What can managers say to strengthen relationships with all types of employees?

The fastest way to build trust is to show yourself a little vulnerability and be kind.

Often, this benevolence can take the form of a conversation. We give scripts to people. So you and I talk, and I say, “You know, I try to be more intentional in the relationships that I build, and I’ve been told that kindness is really important for that.” But building stronger relationships means I have someone else’s interests at heart, which makes sense to me, but sometimes I feel like I’m not landing. Have you ever experienced this?

And so now I’m engaging you in this conversation, and you’re starting to think about it. And then I say, “Well, what would that look like? You know, have you ever had someone really outside your back? And what did they do and how does it feel? Now I have a clearer picture of the roadmap of what kindness looks like to you and what you’ve experienced.
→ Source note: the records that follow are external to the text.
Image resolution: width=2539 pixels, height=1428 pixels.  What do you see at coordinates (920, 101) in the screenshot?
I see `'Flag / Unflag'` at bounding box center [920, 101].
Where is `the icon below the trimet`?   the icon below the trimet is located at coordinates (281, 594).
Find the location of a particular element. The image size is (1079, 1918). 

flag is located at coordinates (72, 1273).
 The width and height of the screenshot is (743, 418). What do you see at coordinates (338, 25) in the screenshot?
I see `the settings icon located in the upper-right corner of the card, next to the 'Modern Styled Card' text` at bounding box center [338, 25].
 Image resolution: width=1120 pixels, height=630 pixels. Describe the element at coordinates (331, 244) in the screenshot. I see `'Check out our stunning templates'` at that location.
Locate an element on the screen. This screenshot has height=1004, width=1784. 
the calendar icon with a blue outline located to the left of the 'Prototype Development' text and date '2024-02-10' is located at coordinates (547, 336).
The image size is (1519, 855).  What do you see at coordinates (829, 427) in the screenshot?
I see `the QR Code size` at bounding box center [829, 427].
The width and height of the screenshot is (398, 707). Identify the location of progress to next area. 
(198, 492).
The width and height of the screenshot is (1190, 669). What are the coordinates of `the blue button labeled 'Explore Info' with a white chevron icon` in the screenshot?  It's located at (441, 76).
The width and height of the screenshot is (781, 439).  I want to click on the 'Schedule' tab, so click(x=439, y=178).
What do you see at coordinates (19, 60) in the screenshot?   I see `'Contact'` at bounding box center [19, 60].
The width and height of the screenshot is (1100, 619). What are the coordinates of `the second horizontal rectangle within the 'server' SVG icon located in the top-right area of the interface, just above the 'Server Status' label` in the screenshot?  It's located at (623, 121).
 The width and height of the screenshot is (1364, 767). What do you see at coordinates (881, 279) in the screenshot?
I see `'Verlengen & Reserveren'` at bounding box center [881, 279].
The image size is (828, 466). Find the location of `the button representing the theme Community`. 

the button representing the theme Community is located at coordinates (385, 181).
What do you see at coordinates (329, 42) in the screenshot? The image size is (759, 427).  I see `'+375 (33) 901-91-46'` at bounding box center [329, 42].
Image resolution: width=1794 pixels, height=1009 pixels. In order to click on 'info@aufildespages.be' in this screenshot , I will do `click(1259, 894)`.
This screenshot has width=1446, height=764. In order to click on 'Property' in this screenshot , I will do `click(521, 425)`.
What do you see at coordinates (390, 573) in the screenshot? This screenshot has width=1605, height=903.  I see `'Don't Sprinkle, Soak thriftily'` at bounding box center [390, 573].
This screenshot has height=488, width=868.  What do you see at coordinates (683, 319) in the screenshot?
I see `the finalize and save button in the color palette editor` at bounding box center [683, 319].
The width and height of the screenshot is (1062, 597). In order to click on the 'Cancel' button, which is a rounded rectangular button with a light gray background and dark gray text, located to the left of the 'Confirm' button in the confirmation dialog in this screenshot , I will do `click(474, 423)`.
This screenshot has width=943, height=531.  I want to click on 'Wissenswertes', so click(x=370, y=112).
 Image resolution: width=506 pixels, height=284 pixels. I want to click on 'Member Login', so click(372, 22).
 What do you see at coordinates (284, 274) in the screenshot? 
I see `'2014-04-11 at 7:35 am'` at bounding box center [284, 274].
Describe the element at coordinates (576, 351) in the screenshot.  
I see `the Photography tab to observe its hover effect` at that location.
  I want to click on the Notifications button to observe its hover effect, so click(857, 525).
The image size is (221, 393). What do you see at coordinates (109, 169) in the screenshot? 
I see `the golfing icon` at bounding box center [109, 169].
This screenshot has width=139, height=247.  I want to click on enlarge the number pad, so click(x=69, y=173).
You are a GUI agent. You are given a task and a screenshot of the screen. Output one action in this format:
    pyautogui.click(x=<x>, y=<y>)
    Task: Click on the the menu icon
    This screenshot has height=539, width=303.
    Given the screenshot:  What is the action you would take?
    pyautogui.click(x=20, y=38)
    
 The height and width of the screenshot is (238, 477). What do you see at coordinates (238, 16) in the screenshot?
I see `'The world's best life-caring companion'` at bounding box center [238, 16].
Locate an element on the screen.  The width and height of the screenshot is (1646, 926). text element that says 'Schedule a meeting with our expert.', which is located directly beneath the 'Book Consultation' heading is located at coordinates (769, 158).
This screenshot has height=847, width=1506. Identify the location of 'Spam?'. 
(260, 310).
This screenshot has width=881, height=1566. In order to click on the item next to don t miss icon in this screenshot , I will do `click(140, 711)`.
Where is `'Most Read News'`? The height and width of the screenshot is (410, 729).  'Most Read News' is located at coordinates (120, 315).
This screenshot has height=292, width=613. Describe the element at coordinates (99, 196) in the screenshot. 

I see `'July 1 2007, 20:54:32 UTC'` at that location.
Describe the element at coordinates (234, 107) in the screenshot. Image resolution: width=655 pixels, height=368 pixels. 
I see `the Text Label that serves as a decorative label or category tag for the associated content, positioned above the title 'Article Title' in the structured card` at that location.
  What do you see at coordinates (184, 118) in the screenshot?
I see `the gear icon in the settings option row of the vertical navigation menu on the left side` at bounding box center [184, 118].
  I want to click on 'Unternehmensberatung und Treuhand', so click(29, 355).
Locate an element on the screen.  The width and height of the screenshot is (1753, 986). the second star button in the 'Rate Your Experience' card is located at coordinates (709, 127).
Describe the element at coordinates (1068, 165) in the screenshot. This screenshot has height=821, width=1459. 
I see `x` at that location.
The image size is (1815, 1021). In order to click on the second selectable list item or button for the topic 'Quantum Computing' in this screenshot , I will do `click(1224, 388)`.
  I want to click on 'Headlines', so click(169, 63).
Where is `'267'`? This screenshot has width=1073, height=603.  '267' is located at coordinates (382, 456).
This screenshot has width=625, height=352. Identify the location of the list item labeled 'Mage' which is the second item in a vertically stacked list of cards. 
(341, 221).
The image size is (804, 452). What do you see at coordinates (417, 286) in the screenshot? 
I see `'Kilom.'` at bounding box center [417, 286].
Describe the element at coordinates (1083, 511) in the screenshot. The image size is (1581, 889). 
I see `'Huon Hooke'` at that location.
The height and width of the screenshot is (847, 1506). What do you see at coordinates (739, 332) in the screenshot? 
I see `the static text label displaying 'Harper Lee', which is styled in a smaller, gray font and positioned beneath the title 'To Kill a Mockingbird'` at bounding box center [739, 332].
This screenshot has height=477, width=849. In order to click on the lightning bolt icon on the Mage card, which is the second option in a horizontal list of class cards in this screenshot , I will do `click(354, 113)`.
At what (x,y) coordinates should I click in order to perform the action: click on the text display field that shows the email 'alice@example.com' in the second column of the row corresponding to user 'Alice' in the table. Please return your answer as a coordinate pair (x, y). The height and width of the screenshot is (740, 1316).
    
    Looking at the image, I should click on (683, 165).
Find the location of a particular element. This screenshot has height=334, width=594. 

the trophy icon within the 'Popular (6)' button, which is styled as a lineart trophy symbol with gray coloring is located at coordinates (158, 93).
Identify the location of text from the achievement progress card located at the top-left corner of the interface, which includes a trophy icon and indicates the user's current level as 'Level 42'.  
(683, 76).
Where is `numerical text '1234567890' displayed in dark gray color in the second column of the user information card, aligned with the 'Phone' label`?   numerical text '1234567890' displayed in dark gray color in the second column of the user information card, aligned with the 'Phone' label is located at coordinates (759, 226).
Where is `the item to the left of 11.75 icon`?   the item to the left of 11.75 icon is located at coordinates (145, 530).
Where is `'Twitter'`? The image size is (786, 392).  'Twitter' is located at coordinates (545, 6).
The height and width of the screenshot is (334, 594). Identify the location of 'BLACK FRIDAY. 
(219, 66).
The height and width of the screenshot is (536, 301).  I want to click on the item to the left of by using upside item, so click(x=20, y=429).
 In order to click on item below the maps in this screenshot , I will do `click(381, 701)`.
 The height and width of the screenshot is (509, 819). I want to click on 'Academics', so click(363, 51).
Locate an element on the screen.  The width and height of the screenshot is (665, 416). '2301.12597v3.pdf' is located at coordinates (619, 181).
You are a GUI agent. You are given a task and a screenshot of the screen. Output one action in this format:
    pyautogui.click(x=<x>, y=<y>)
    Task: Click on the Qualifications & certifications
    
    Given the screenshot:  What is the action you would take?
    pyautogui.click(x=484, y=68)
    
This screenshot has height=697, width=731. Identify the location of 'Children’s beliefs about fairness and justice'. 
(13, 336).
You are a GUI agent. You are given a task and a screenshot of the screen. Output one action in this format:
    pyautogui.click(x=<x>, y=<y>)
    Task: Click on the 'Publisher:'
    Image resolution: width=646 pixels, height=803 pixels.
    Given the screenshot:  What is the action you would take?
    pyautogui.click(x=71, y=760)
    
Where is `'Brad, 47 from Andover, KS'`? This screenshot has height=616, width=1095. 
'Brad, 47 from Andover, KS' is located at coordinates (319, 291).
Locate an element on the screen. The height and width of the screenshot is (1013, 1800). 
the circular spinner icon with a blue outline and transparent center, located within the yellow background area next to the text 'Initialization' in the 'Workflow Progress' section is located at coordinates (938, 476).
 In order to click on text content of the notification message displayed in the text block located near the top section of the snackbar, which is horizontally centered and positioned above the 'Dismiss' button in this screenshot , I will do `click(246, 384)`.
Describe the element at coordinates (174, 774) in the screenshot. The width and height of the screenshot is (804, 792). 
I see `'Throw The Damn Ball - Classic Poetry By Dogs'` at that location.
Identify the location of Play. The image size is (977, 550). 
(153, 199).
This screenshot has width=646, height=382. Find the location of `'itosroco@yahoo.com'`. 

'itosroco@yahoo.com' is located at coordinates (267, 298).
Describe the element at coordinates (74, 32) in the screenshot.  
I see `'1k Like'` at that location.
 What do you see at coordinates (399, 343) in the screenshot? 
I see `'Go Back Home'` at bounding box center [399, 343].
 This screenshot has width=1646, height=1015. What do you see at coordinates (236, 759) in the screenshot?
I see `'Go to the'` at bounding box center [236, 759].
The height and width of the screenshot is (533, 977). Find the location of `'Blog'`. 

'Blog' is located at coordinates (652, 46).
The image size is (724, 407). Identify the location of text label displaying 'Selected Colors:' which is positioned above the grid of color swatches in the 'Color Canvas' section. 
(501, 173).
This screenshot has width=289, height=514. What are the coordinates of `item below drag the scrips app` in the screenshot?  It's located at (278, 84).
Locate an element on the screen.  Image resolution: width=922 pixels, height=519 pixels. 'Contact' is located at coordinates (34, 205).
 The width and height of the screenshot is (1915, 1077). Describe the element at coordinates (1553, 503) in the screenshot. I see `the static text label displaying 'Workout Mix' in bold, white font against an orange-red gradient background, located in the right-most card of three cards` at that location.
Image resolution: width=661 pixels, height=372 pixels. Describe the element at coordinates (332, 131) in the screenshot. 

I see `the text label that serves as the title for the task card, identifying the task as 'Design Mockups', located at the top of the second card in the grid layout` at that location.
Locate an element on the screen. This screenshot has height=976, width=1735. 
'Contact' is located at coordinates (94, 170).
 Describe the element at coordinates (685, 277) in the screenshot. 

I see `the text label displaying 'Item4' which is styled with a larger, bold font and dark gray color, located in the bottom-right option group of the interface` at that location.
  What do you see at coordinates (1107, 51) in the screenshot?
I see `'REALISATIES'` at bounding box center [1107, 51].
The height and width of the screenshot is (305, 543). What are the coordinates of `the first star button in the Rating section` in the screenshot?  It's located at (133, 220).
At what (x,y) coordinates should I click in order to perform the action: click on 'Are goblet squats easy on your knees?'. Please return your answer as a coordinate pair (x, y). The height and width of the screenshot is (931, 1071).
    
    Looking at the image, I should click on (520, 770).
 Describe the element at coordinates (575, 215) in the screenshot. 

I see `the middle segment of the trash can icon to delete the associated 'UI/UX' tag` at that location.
Then I can narrow the funnel even further and say “What does success look like to you and how can I help you?” And now we’ve actually created a concrete set of possible actions that we can take where I can demonstrate that people.

So many leaders simply think that if they make a mistake, they’re lost. They have to micromanage your bullshit, and they’re paranoid. They don’t create an environment where they can say, “You know what? I want to support your growth and development. It means you’re going to make mistakes or I’m going to help you push the limits of your abilities and grow and develop as a writer, as a person. This means that I will put you in situations where you may not be comfortable and where things can go wrong, and you will be fine.